Hacker News — 2026-07-10#

Top Story#

Apple has dropped a massive lawsuit against OpenAI, alleging that former design VP Tang Tan and other ex-employees stole proprietary secrets to benefit OpenAI’s new hardware push under Jony Ive. It’s top-tier industry drama that underscores just how aggressive the talent and IP wars have become as OpenAI attempts to build consumer physical devices.

Front Page Highlights#

Postgres rewritten in Rust, now passing 100% of the Postgres regression tests · GitHub It was only a matter of time before the “Rewrite it in Rust” crowd came for Postgres, but pgrust just hit a massive milestone by matching Postgres 18.3’s output across over 46,000 regression queries. The goal isn’t just memory safety, but making deep architectural changes—like multithreading and fast branching—easier to explore using AI-assisted programming.

Preempt_none Is Dead; Your Postgres Probably Doesn’t Care · thebuild.com A recent benchmark showed Postgres throughput halving on Linux 7.0, sparking panic, but this deep dive reveals it’s a configuration artifact, not a kernel crisis. The slowdown only happens when a massive shared memory pool takes minor page faults while holding a spinlock. The real lesson: if you’re running a massive database, just turn on huge pages and stop thrashing your TLB.

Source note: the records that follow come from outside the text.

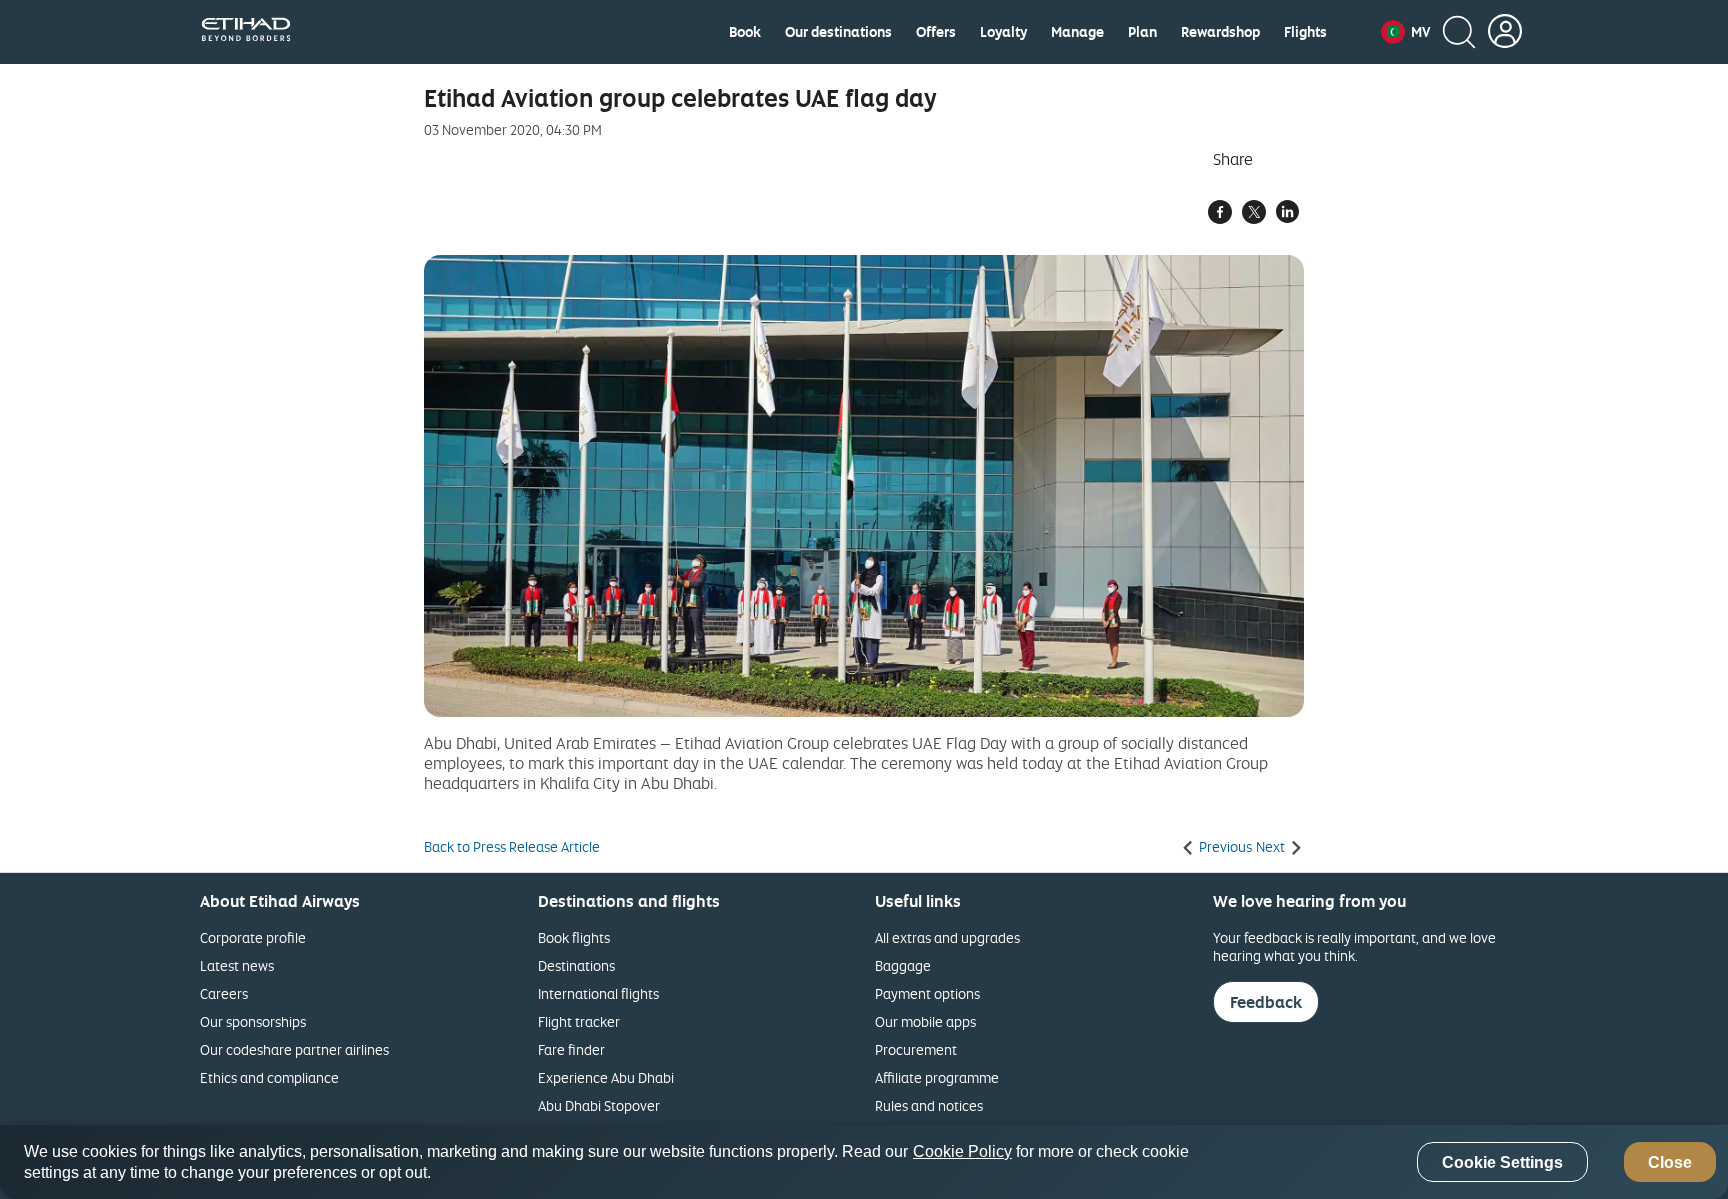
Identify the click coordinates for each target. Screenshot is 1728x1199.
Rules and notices (929, 1105)
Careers (224, 993)
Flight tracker (579, 1021)
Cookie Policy (962, 1151)
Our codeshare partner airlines (294, 1049)
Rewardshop (1220, 32)
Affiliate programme (937, 1077)
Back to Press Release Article (512, 847)
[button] (1405, 32)
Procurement (916, 1049)
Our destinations (838, 32)
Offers (936, 32)
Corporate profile (253, 937)
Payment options (927, 993)
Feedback (1266, 1002)
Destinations (576, 965)
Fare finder (571, 1049)
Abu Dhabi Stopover (599, 1105)
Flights (1305, 32)
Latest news (237, 965)
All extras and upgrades (947, 937)
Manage (1077, 32)
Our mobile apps (925, 1021)
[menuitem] (745, 32)
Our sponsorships (253, 1021)
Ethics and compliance (269, 1077)
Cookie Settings (1502, 1162)
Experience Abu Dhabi (606, 1077)
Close (1670, 1162)
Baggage (903, 965)
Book (745, 32)
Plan (1142, 32)
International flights (598, 993)
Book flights (574, 937)
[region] (864, 1162)
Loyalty (1003, 32)
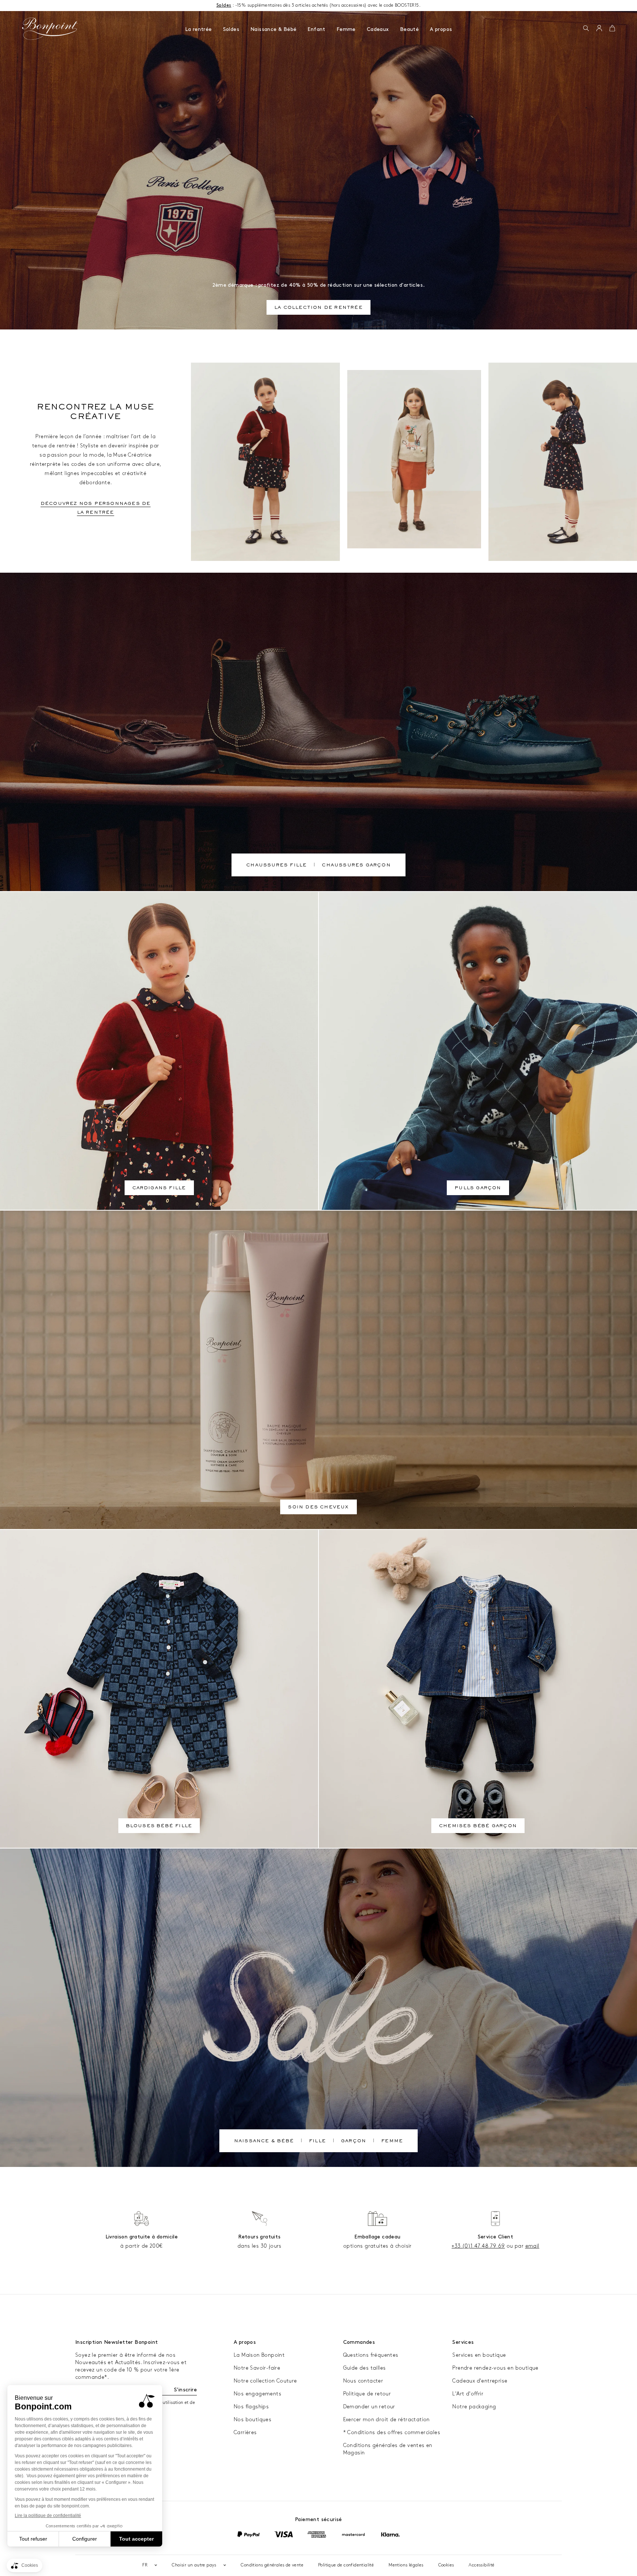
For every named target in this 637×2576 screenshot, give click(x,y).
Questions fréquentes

Scarf has moved away from Haskell · avi.press After seven years in production, the creators of Scarf are migrating to Python because the economics of software development have fundamentally changed. The author argues that slow compile times and ecosystem friction neutralize the speed advantages of LLM coding agents, making Haskell’s strict type safety a bottleneck rather than a feature in the AI era.

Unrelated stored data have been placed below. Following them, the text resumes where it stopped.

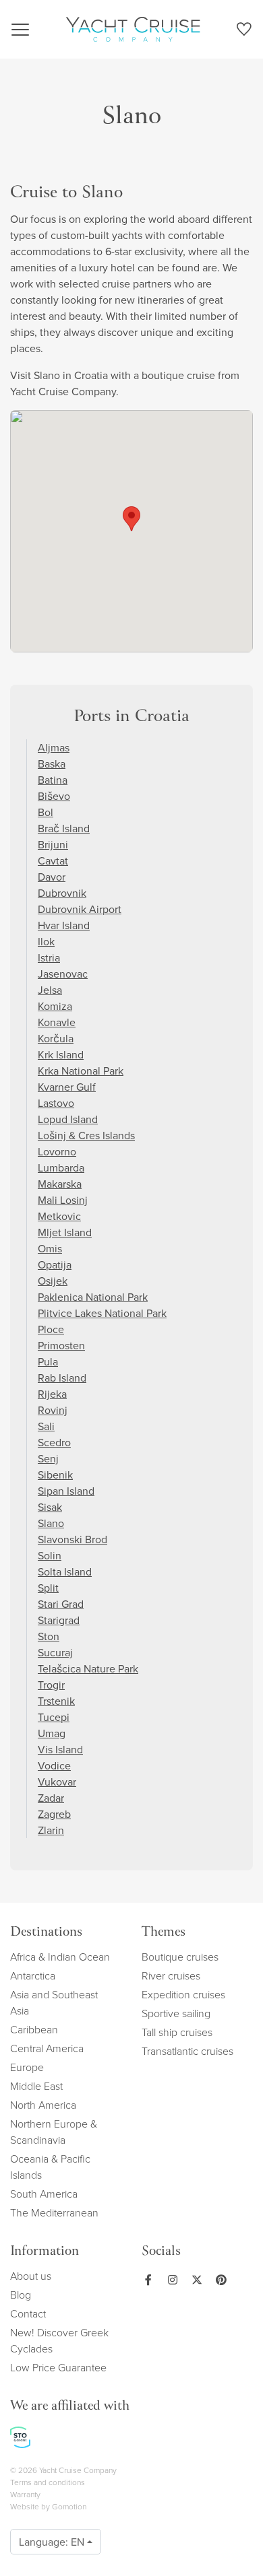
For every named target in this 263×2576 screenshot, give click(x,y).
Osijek (52, 1280)
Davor (51, 876)
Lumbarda (61, 1167)
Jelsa (50, 989)
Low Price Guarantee (58, 2367)
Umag (51, 1733)
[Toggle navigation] (20, 29)
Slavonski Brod (72, 1539)
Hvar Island (64, 925)
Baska (51, 763)
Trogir (51, 1684)
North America (43, 2104)
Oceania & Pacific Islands (50, 2166)
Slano (51, 1523)
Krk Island (61, 1054)
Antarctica (32, 1975)
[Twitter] (194, 2280)
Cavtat (53, 860)
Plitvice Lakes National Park (102, 1313)
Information (44, 2252)
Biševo (54, 795)
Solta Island (65, 1571)
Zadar (51, 1797)
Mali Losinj (63, 1199)
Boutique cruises (180, 1956)
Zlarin (51, 1830)
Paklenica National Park (93, 1296)
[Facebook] (148, 2280)
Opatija (54, 1264)
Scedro (54, 1442)
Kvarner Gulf (67, 1086)
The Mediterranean (54, 2212)
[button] (131, 519)
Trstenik (56, 1700)
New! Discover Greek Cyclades (59, 2340)
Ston (48, 1636)
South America (44, 2193)
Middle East (36, 2085)
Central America (47, 2048)
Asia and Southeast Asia (54, 2002)
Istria (49, 957)
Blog (20, 2294)
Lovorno (57, 1151)
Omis (50, 1248)
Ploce (51, 1329)
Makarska (60, 1183)
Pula (48, 1361)
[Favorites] (243, 31)
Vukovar (57, 1781)
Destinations (46, 1933)
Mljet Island (65, 1232)
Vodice (54, 1765)
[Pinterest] (218, 2280)
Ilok (46, 941)
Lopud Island (68, 1119)
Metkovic (59, 1216)
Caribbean (34, 2029)
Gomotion (69, 2506)
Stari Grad (61, 1603)
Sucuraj (55, 1652)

Why We Don’t Trust the Database with Authentication · blog.sturdystatistics.com Treating your database as the ultimate source of truth for API keys is a great way to turn a simple SQL injection into a full tenant takeover. This post outlines a paranoid, defense-in-depth architecture that uses server-side HMAC signatures and database triggers to cryptographically bind API keys to specific organizations and rotation epochs.

An Update on the scraper situation · lwn.net LWN details the ongoing nightmare of AI scraper bots hammering independent websites using “residential proxies”. The open web is being forced to hide behind proof-of-work checks and login gates just to survive the DDoS-level traffic generated by shadowy AI data-harvesting operations.

Unified Memory, Explained: Why Mini PCs Can Run 70B Models a Big GPU Can’t · vettedconsumer.com If you’re wondering why a $2,000 Mini PC can load a 70B parameter model that a $2,000 RTX 5090 chokes on, it comes down to unified memory capacity. However, the tradeoff is brutal: because generation is bottlenecked by memory bandwidth, these high-capacity, low-bandwidth machines are painfully slow at generating text and processing long prompts compared to discrete GPUs.

Why American ambulance rides are so expensive · davidoks.blog A fascinating look at the perverse economics of emergency medical services. Because Medicare pays below cost and the fixed costs of 24/7 readiness are astronomical, ambulance providers are forced to extract their entire operating margin by slamming privately insured patients with massive out-of-network surprise bills.

Show HN & Launches#

Show HN: Getting GLM 5.2 running on my slow computer is an absolutely wild pure C engine that runs a 744B-parameter MoE model on just 25GB of RAM by aggressively streaming experts directly from an NVMe drive. Show HN: Runloom – Go-style coroutines for Python free-threaded brings stackful M:N work-stealing coroutines to Python 3.14t, bypassing async/await completely and matching Go’s spawn throughput. Show HN: Wyrm – Solve algebra by touch offers a conditionally-sound symbolic algebra engine written in pure TypeScript that guarantees impossible mathematical moves remain impossible in the UI.

Discussion & Debate#

George Hotz published a raw, philosophical piece titled Punk, or why I don’t stream anymore, arguing that AI and performative online spectacles have hollowed out authentic hacker culture. Meanwhile, there’s a fantastic culture clash in the comments between the traditional UNIX philosophy of mastering complex tools—as debated in Good Tools Are Invisible—and the modern reality detailed in You’re Not a Better Engineer Because You Type Git Commands by Hand, where developers are happily outsourcing their git hygiene and boilerplate to AI agents.